REQUIREMENT – Extract every line below that contains the word "will".

RECORD SET –

┄┄┄┄┄┄

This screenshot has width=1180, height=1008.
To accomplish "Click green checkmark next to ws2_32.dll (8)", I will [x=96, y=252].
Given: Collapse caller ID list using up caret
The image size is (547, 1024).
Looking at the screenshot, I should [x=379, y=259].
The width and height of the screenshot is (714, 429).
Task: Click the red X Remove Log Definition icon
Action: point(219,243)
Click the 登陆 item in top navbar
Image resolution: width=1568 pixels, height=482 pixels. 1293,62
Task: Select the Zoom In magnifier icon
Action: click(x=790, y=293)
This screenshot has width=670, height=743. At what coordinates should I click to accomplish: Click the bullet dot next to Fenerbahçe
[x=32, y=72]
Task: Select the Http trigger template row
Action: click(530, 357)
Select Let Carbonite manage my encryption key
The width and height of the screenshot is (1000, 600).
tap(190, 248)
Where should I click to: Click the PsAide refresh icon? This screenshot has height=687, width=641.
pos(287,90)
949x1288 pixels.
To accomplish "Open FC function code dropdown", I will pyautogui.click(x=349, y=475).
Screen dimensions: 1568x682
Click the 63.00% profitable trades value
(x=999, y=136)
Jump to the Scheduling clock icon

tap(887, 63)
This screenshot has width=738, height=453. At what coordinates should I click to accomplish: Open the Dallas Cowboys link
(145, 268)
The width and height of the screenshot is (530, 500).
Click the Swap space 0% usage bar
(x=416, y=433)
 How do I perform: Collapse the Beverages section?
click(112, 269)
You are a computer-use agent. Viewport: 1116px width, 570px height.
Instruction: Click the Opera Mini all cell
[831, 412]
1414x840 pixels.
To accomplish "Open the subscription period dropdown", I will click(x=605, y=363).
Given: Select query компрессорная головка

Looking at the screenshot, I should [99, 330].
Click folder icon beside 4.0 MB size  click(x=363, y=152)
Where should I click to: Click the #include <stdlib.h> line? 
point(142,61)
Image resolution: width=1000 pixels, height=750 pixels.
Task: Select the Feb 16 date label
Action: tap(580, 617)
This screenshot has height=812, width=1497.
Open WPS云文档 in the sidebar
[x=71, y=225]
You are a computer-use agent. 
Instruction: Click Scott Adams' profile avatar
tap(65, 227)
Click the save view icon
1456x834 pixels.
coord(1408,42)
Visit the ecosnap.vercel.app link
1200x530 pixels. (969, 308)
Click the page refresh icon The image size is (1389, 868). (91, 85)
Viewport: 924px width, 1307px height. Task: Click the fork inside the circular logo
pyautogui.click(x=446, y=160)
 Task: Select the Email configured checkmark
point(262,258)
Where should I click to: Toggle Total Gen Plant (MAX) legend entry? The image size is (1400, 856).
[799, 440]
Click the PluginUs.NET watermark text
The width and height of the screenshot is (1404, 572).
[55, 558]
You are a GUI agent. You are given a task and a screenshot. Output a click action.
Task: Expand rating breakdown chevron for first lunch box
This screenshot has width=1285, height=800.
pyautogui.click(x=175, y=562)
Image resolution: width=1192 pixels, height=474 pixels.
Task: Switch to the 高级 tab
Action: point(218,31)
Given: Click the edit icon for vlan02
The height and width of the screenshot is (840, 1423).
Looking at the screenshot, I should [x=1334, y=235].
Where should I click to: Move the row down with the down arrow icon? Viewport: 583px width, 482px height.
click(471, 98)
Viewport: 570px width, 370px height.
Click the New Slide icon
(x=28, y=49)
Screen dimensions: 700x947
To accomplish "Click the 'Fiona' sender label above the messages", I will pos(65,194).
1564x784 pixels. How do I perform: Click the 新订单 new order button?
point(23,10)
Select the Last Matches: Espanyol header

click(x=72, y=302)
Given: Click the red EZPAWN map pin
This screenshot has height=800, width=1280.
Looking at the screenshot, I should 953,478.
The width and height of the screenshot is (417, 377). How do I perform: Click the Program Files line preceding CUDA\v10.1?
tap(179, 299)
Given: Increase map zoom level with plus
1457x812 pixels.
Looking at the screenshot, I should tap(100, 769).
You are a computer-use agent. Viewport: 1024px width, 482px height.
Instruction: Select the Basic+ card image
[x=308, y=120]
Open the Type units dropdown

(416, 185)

┄┄┄┄┄┄

TASK RESULT –
To accomplish "Click green checkmark next to ws2_32.dll (8)", I will [x=96, y=252].
To accomplish "Open FC function code dropdown", I will pyautogui.click(x=349, y=475).
To accomplish "Open the subscription period dropdown", I will click(x=605, y=363).
To accomplish "Click the 'Fiona' sender label above the messages", I will pos(65,194).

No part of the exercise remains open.